+++ Extracted information +++

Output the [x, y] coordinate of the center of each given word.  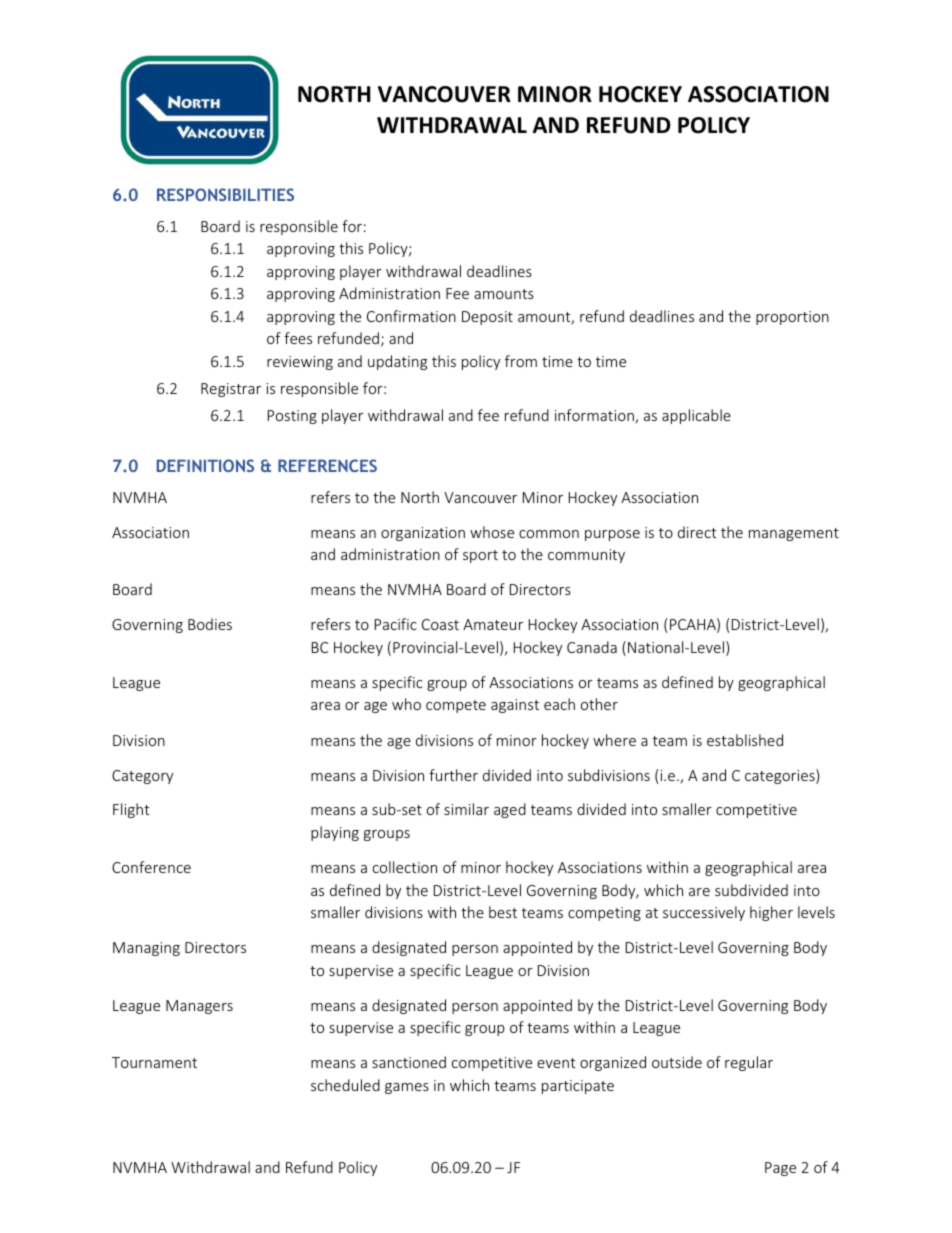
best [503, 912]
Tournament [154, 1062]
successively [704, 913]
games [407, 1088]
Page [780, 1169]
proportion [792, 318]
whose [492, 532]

+++
+++ Extracted information +++

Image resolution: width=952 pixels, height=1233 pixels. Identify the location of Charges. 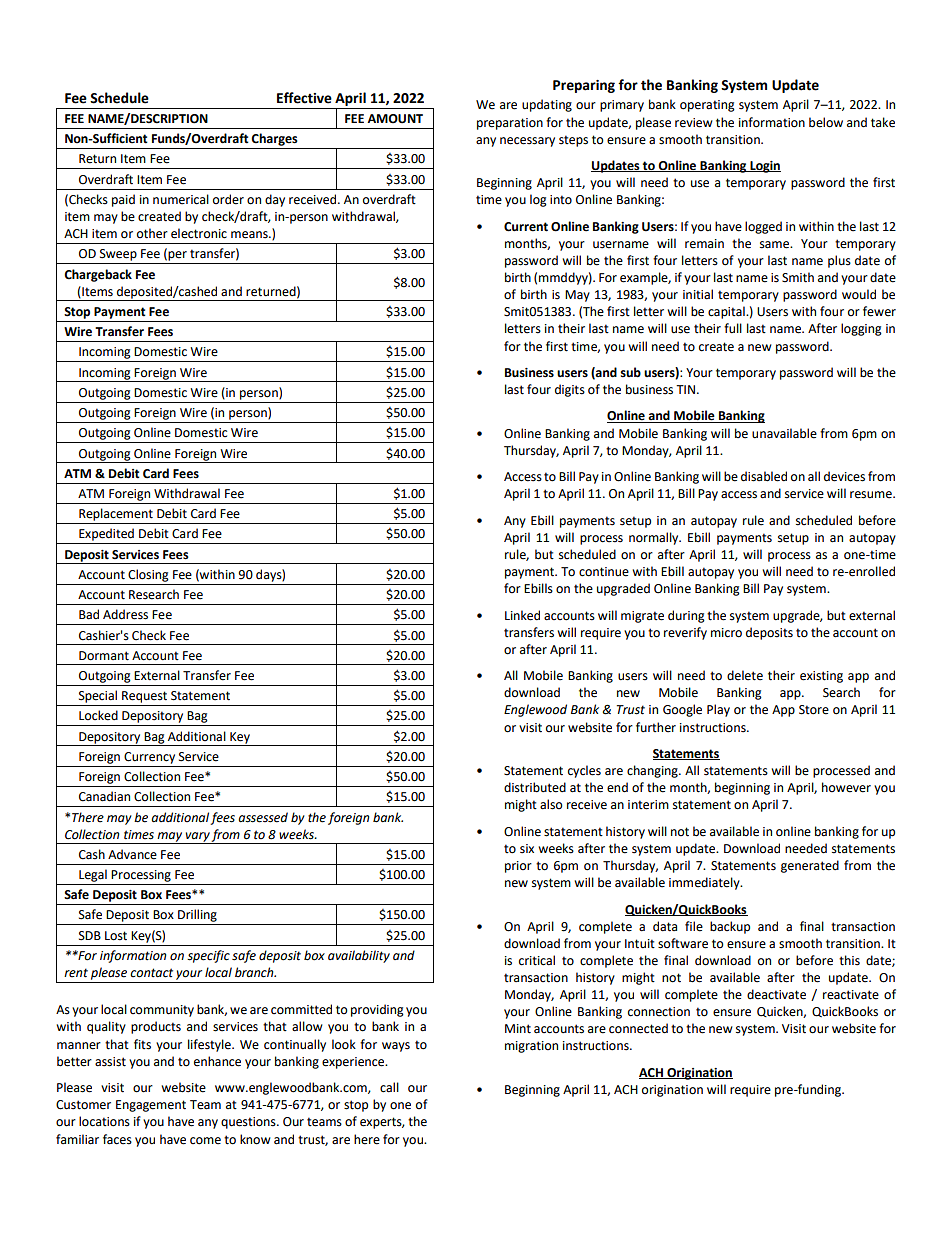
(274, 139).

+++

## Exercise aim
Express the lines of the records above as a JSON list of strings, one string per line and with blank lines omitted, starting with the line containing "Output the [x, y]" and continuing through the line containing "whose [492, 532]". Leave the pictures out of the answer.

## Exercise response
[
  "Output the [x, y] coordinate of the center of each given word.  ",
  "best [503, 912]",
  "Tournament [154, 1062]",
  "successively [704, 913]",
  "games [407, 1088]",
  "Page [780, 1169]",
  "proportion [792, 318]",
  "whose [492, 532]"
]